## [WHAT IS REQUIRED]
Revise the job posting from "Nice to Have" through "or event-driven architectures." so that "low-latency inference" takes the place of "real-time inference".

## [SELECTED EXCERPT]
Senior Platform Engineer (AI Platform)
CDAIFull Description
As a Senior Platform Engineer, you will help design, build, and evolve Compass Digitals AI platform for LLM-powered applications and agentic systems. You will create secure, scalable, production-grade capabilities for orchestration, retrieval, tool integration, evaluation, observability, and governance. Working closely with platform, data, product, security, and engineering teams, you will enable AI copilots, operational automation, and intelligent customer experiences across our digital ecosystem.
Key Responsibilities
* Design and operate the core platform capabilities that power LLM applications, copilots, and agentic workflows across multiple environments.
* Architect single-agent and multi-agent execution patterns, including tool calling, workflow routing, state management, and human-in-the-loop checkpoints.
* Build and maintain a secure integration layer that connects models to internal APIs, data products, and enterprise systems using patterns such as Model Context Protocol (MCP), OpenAPI-defined tools, and event-driven services.
* Develop retrieval and knowledge capabilities that support grounded responses, including document ingestion, chunking, embeddings, vector search, metadata filtering, reranking, and source attribution.
* Establish evaluation frameworks and regression tests for response quality, task success, reliability, and safety; use offline and online evals to continuously improve production performance.
* Implement guardrails and governance controls for identity-aware access, PII handling, content safety, prompt and tool security, auditability, and compliance.
* Create end-to-end observability for prompts, tool invocations, agent traces, latency, failure analysis, and token or cost usage to support debugging and production operations.
* Automate platform provisioning and deployment using Terraform, containers, CI/CD, and cloud-native services.
* Optimize model selection, throughput, latency, resilience, and cost efficiency across AI workloads.
* Collaborate with data and ML teams to expose governed structured and unstructured data to AI applications in a safe, reusable way.
* Help define reusable standards, platform patterns, and engineering best practices for building reliable AI and agent-based systems at scale.
Qualifications
* Proven experience building or operating production AI/LLM platforms, developer platforms, or complex distributed systems.
* Strong hands-on experience with Python and API or service development; experience with TypeScript, Go, or Java is a plus.
* Experience designing agentic systems or advanced LLM applications that use tool calling, workflow orchestration, retrieval-augmented generation (RAG), and state management.
* Familiarity with modern agent frameworks and platforms such as OpenAI Agents SDK, Amazon Bedrock Agents, LangGraph, or similar tooling.
* Strong understanding of vector search, embeddings, knowledge base design, ranking/reranking, and grounded generation.
* Experience with AWS and modern platform infrastructure, including containers, serverless services, Kubernetes, networking, and IAM.
* Experience with Terraform or similar Infrastructure-as-Code tools and strong CI/CD automation practices.
* Understanding of evaluation, prompt testing, offline benchmarks, and release guardrails for AI systems.
* Hands-on experience with observability tooling for logs, metrics, tracing, and incident response.
* Strong grasp of security, privacy, and governance for AI systems, including secrets management, RBAC, data protection, and responsible AI controls.
* Ability to work cross-functionally with product, data, ML, and platform teams and translate emerging AI capabilities into reliable platform services.
* Bachelor's degree or equivalent in Computer Science, Engineering, or a related field.
Nice to Have
* Experience building internal developer platforms or self-service tooling for AI teams.
* Experience with real-time inference, streaming workflows, or event-driven architectures.
* Familiarity with data platform concepts such as dbt, Spark, Apache Iceberg, or data product design.
* Background in hospitality, retail, or large-scale enterprise environments.

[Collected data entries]
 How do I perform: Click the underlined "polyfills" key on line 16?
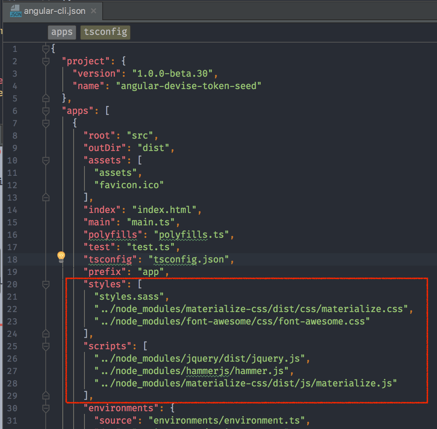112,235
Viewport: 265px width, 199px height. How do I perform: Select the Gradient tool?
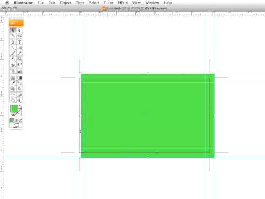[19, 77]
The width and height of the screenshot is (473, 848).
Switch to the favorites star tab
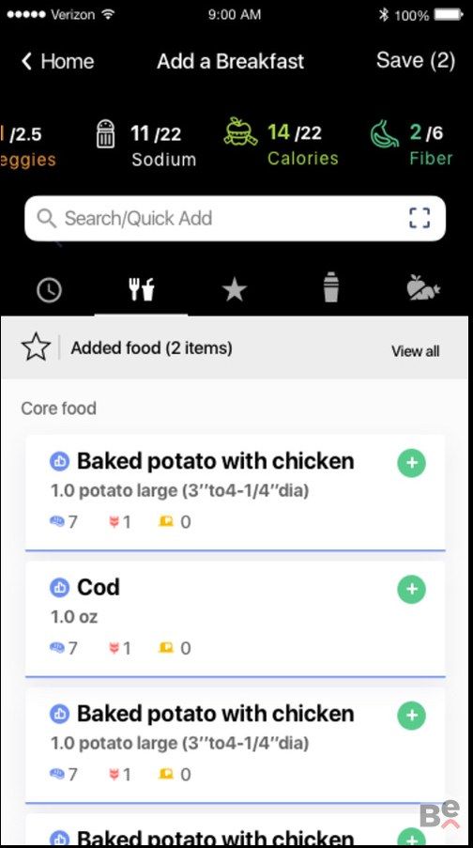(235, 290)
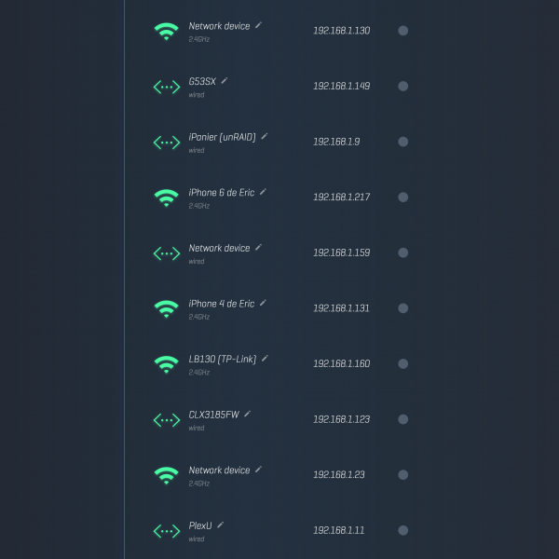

==

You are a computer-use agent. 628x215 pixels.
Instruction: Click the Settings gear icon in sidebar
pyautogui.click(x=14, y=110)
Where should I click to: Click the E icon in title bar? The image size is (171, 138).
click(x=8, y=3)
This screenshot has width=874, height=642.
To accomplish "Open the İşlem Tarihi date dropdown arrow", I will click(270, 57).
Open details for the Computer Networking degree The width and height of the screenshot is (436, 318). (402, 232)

* * *

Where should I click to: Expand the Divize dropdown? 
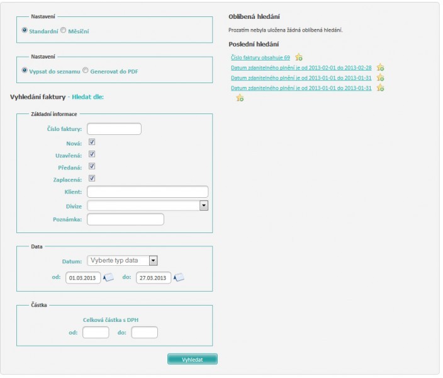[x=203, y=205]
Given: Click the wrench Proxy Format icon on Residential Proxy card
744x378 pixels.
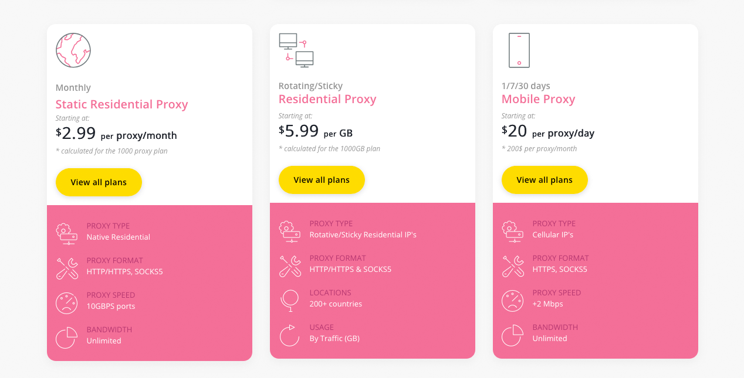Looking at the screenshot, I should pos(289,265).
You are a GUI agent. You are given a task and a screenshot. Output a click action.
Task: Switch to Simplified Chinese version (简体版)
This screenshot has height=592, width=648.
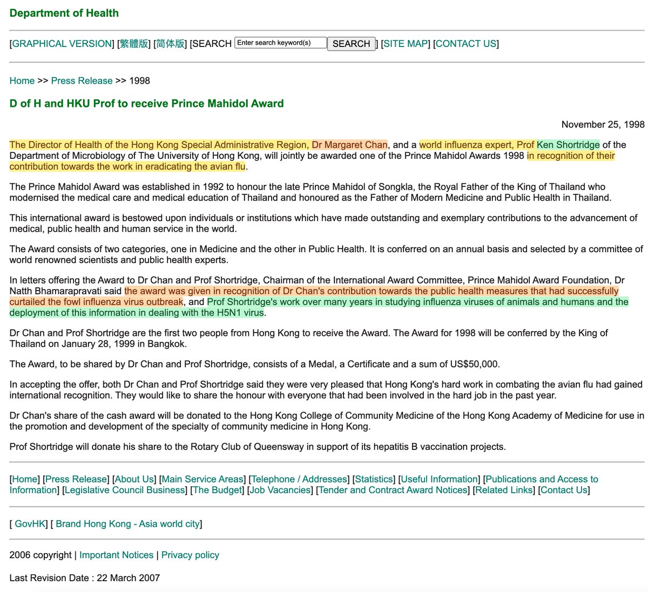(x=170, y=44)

## [TASK RESULT]
Nice to Have
* Experience building internal developer platforms or self-service tooling for AI teams.
* Experience with low-latency inference, streaming workflows, or event-driven architectures.